- Born: May 1, 1904 New York, US
- Died: December 11, 1987 (aged 83) Riverside, California, US
- Known for: legal controversy around cryonic suspension

= Dora Kent =

American subject of cryopreservation controversy (1904–1987)

Dora Kent (May 1, 1904 - December 11, 1987) was the subject of a 1988 legal controversy about whether she had been murdered to facilitate her cryonic suspension. She was Alcor's eighth patient and the oldest at that time to ever be cryopreserved. She was the mother of Saul Kent, a board member of Alcor. In her earlier years, Kent worked as a dressmaker in New York City.

In December 1987, succumbing to Alzheimer's disease and pneumonia, Kent was brought by her son to the Alcor facility in Riverside, California, where she died. Alcor workers removed her head and stored it in a nitrogen-cooled Dewar flask. No physician was in attendance when she died.
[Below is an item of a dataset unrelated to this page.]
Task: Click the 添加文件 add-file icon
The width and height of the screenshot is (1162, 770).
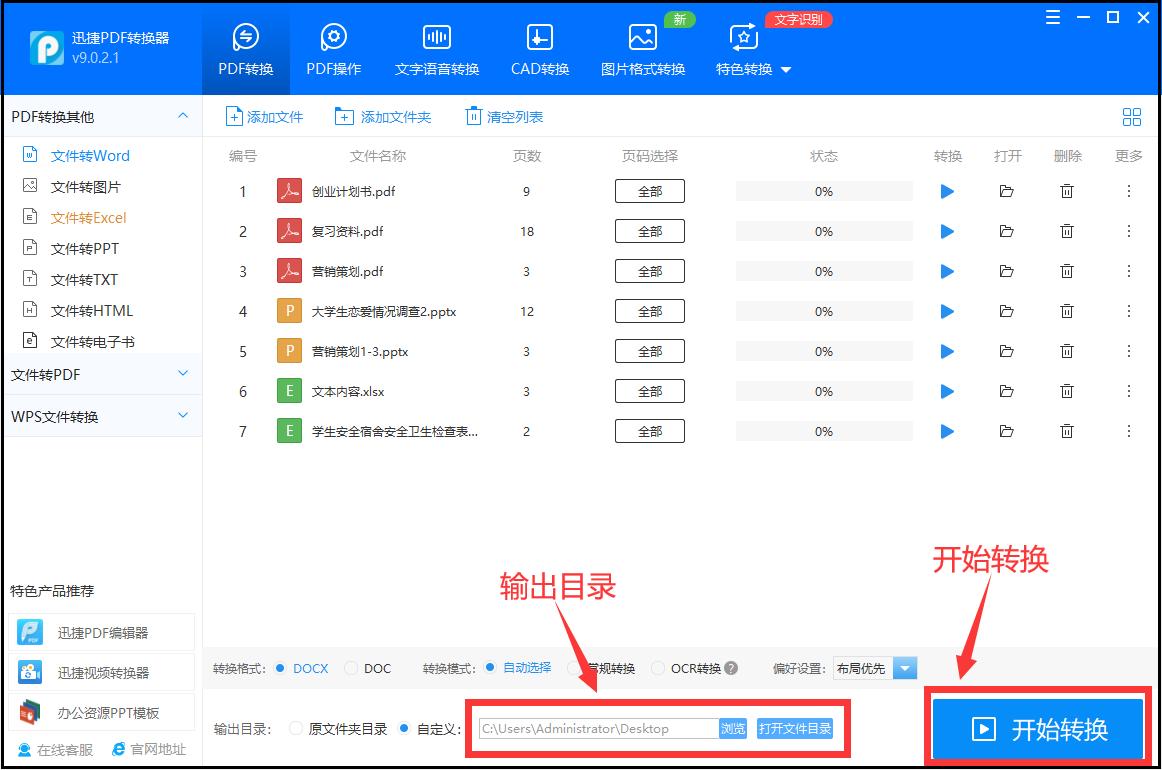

The Riverside County coroner's office, led by Raymond Carrillo, autopsied Kent's headless body and determined the cause of death to be pneumonia. Later, the coroner said that the presence of certain metabolites in the body suggested that she was still alive at the time of preservation. Drugs, specifically barbiturates, were used as part of the cryonics process, and it was therefore difficult to tell whether a drug was administered before or after death. The coroner demanded the head for autopsy, along with all of Alcor's patient records and all its patients' bodies. When Alcor workers refused to produce her head or surrender other patients' bodies, several Alcor workers and volunteers, including Mike Darwin, were handcuffed and arrested, although none were charged.

In a SWAT team raid a week later, most of Alcor's property was seized, although it was later returned. Deputy coroner Dan Cupido said that Alcor had better equipment than some medical facilities. Alcor sued the county for false arrest and illegal seizure and won both suits, including a $90,000 settlement on behalf of the six workers who had been falsely arrested.

Ultimately, the court granted a restraining order against the coroner, protecting the head of Dora Kent and the other frozen human remains at Alcor from seizure, destruction or damage.

The case received much publicity over the ensuing years, which resulted in more interest in Alcor's services and sudden growth in the number of Alcor members.
In 1988, the Alcor Life Extension Foundation had its BBS and other electronic equipment seized in a raid of their headquarters following the freezing of Dora Kent in December 1987. ALCOR sued the FBI, had the case dismissed, and then sued the County and City of Riverside, California for compensation. This case was settled for $30,000.